These woods may change

I spent this past weekend in this forest in the Methow Valley.

I love this river, these woods, and the people who travel here with me.

I first came here nine years ago, sure that I would hate the experience. It’s “camping” after all, and I don’t camp.

But I fell in love. With these woods, with that group of people, with the man who would become my husband.

And the father of my baby.

This year we managed to nab our favorite site along the Chewuch River. It has the perfect space for River Bar, where I sat with my lady friends, enjoyed half a beer, and showed off my emerging baby bump.

I sat with our whole group around a fire, constantly fed to fuel conversation, long stories about camping trips that came before, and way too many inside jokes that never grow old.

I love this place, and these people, and the traditions and stories that have made the last nine years, capped off by our yearly venture out into these woods, the best nine years of my life. 

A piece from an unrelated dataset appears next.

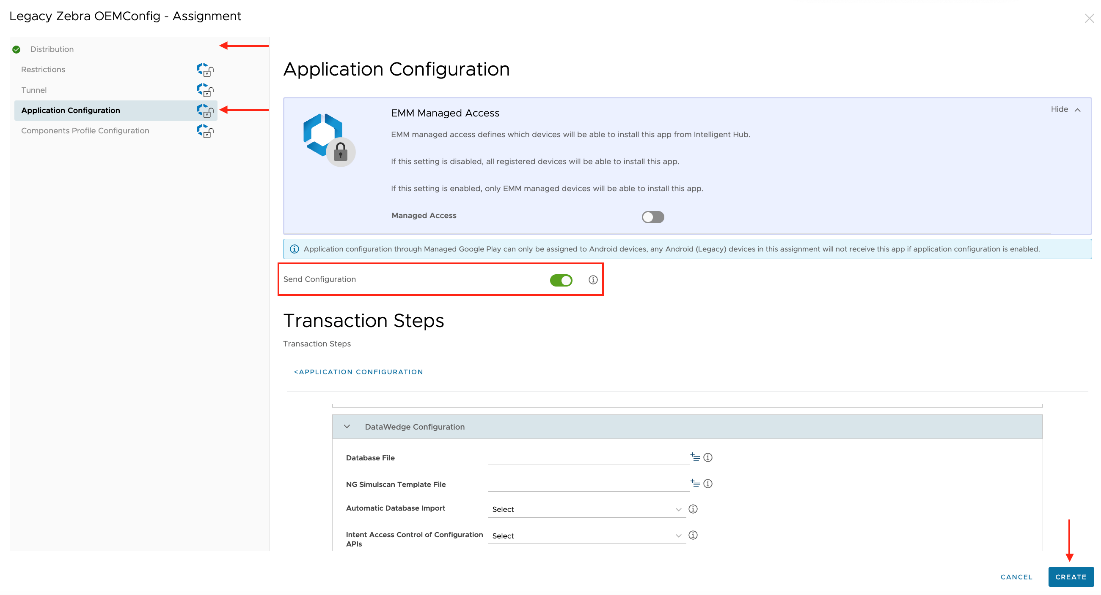Click the info icon for Automatic Database Import
Image resolution: width=1101 pixels, height=595 pixels.
point(693,509)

Because it isn’t just about the woods. The woods were just the beginning. It was the first time I got to know Jeremy, who would go on to be my husband, and Karl, one of our best friends. I had only been hanging out with Mackenzie for a few weeks at the time, and it was the first time I’d seen her boyfriend Nick since college.

From that one camping trip back in 2010, I found my community. My people. Over the years, I’ve brought my best friends out to join us, and our group and grown and waned, but every year, we come back to these woods in some form or another. 

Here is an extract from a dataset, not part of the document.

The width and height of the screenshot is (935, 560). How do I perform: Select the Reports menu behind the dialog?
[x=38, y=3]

I shed more than a few tears this weekend.

Maybe it was hormones.

Maybe it was knowing that this was the last time we’d be able to drive five hours over mountains and into these woods without having to worry about our new, tiny human.

When next year’s camping trip rolls around, we’ll have a seven-month-old baby. Can we even take the baby camping? How will it change the group dynamic if we do? Will we even enjoy ourselves while having to take care of this tiny human on their first adventure in the woods?

Could we leave the baby with grandparents? Would I be okay knowing that I was out of cell range if anything should happen? 

I don’t know. 

And I’m terrified.

But life is change. It’s what makes us human, the ability to change and grow and reflect and understand the consequences of those changes.

It’s what draws me to contemporary fiction. I write about change. My characters undergo big and little changes in their lives and as they process what that change means, so do I. I write to understand the changes in my own life, explore alternate realities where responding in a different way might have had a different result. 

In life, thought, we only get one chance to respond. And that’s what makes it so damn scary.

I keep reminding myself that this life I have is built on change, and every single time I’ve been confronted with change, I’ve been terrified. But without it, if I hadn’t eventually embraced that change, where would I be? 

Not here, in my own home, with a husband who adores me, a puppy in her bed, and a healthy baby on the way.

Everything changes, and in the end it’s for the best.

Even this camping trip, which has been such a core part of my summers for so long, has evolved. It started before me, with three 18-year-old boys who went into the woods. Over the years they came back, and they brought girls and roommates. Some stuck around, some didn’t. Eventually, I stuck.

The woods themselves have changed, shaped by fire and water, birth and death. Nature, more than anything, is borne of change.

I don’t know how things will change next year, only that they will. 

But I know that one day I’ll be back in those woods with a kid in tow. They’ll see critters and crawlies and wake up to the sounds of the river and the morning call of birds. They’ll roast marshmallows and stay up late to watch the stars. They’ll hear our old stories with fresh ears, about how Jeremy and I fell in love, about how deep roots were formed. 

I just hope they love these woods the way I do, no matter how these woods may change.